Masora
Den Bibeltext, so wie er uns heute in Handschriften oder in gedruckter Form entgegentritt, nennt man „Masoretischer Text“. Er heißt so, weil er den kritischen Kommentar der Masora enthält, was wörtlich übersetzt „Überlieferung“ bedeutet. Die Masoreten waren jüdische Schriftgelehrte, die sich vom 7. bis ins 11. Jahrhundert hinein um die korrekte Schreib- und Leseweise der Hebräischen Bibel bemüht haben. Ziel der Schriftgelehrten war es, den Text der Bibel vor Änderungen, die durch die handschriftliche Tradierung vorprogrammiert waren, zu bewahren und – was noch wichtiger war – durch die Hinzufügung von Vokalen und Akzenten, die tatsächlich erst im 8. Jahrhundert ihre endgültige Gestalt bekamen, die richtige Lesung sicher zu stellen.
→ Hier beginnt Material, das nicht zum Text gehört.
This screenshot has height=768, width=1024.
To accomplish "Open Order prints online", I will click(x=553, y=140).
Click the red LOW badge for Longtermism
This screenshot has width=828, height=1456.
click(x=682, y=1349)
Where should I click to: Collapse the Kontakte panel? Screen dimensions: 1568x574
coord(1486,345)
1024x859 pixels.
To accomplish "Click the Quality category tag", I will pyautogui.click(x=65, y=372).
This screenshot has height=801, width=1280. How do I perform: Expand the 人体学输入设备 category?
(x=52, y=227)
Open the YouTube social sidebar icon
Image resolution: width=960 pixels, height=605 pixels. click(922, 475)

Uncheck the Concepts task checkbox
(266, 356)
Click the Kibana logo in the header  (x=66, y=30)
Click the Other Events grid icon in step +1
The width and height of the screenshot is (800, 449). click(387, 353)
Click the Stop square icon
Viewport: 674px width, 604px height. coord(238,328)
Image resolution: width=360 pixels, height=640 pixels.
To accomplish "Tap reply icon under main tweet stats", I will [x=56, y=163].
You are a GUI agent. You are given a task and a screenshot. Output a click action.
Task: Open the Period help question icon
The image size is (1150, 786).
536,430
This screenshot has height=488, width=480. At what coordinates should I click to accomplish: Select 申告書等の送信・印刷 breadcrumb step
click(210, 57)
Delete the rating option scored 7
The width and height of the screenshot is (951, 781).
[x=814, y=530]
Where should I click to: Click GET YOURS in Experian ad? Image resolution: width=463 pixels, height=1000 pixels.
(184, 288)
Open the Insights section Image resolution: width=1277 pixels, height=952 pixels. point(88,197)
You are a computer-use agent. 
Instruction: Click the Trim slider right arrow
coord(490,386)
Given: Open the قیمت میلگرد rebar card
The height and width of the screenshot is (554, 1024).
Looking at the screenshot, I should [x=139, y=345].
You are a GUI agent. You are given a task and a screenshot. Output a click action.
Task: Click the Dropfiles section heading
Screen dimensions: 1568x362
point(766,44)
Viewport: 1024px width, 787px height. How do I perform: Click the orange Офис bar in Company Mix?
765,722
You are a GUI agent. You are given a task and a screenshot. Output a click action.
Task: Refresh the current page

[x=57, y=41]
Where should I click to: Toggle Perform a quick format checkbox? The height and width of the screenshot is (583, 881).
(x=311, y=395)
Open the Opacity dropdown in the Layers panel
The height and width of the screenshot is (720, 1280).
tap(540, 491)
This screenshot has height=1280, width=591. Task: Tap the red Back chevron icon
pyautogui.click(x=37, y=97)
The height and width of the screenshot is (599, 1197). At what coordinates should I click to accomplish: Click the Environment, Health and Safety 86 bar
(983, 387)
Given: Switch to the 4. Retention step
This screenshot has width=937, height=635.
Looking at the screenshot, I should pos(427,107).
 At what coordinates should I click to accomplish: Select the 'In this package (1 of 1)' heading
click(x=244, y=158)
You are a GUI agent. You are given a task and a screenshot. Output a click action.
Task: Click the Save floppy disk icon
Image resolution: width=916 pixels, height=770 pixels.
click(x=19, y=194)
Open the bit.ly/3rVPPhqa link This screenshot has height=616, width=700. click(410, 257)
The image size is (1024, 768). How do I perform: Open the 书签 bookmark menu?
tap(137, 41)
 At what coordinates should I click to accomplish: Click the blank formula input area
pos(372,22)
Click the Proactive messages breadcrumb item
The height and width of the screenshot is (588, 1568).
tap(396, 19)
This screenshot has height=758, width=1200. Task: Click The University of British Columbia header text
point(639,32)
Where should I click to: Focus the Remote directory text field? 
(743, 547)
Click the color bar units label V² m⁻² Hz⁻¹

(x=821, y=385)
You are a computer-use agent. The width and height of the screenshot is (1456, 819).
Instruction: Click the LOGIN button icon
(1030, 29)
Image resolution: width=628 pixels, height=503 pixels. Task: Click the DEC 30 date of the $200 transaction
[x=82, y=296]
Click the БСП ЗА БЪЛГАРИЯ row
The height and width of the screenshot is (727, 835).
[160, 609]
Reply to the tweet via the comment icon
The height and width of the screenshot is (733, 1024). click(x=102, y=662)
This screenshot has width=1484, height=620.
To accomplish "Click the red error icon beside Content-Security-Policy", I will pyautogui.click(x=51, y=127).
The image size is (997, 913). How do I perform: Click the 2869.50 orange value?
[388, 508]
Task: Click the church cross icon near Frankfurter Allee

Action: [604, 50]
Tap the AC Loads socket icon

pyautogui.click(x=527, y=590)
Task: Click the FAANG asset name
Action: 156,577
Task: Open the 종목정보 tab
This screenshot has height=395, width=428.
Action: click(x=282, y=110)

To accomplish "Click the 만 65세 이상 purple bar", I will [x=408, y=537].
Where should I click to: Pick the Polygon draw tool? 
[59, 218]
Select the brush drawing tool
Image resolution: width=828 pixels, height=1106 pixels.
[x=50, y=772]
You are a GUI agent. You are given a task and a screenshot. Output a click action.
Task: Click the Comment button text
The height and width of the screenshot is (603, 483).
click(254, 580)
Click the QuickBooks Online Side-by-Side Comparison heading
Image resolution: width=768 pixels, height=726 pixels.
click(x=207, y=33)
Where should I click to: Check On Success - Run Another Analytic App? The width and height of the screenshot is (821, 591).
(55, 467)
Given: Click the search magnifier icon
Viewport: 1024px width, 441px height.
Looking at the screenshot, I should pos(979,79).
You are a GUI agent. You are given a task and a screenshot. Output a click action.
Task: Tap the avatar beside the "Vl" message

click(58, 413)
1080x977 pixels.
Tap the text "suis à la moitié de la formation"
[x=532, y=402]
Diese Aufgabe war umso dringlicher geworden, da nur noch wenige Spezialisten die richtige Aussprache des ohne Vokale notierten Hebräischen beherrschten. Die hochgebildeten Schriftgelehrten nahmen mit Sorge die mangelnden Sprachkompetenzen der jüdischen Bevölkerung wahr und sorgten durch eine festgelegte Vokalisierung der Heiligen Schriften für mehr Klarheit bei deren Lesung.
Zur masoretischen Überlieferung gehört auch die Einteilung des Bibeltextes in größere und kleinere Abschnitte, wobei die Unterteilung der Einheiten für den synagogalen Lesezyklus bereits in Talmudischer Zeit, also einige hundert Jahre früher bekannt war. Die endgültige und heute gebräuchliche Kapiteleinteilung geht auf den Erzbischof von Canterbury Stephan Langton (ca. 1155-1228) zurück. Die Verseinteilung wurde von dem Drucker Robert Estienne Mitte des 16. Jahrhunderts vorgenommen. Langtons Kapitel- und Estiennes Verseinteilung wurden seit dem Buchdruck im 16. Jahrhundert auch in den hebräisch gedruckten Bibelausgaben üblich.
Vielleicht lag es an den doch recht trockenen und anspruchsvollen Kommentaren der Masoreten, dass die Masora gerne zu dekorativen Zwecken umgestaltet und in eine Welt voller Fabelwesen und Phantasiegestalten verwandelt wurde.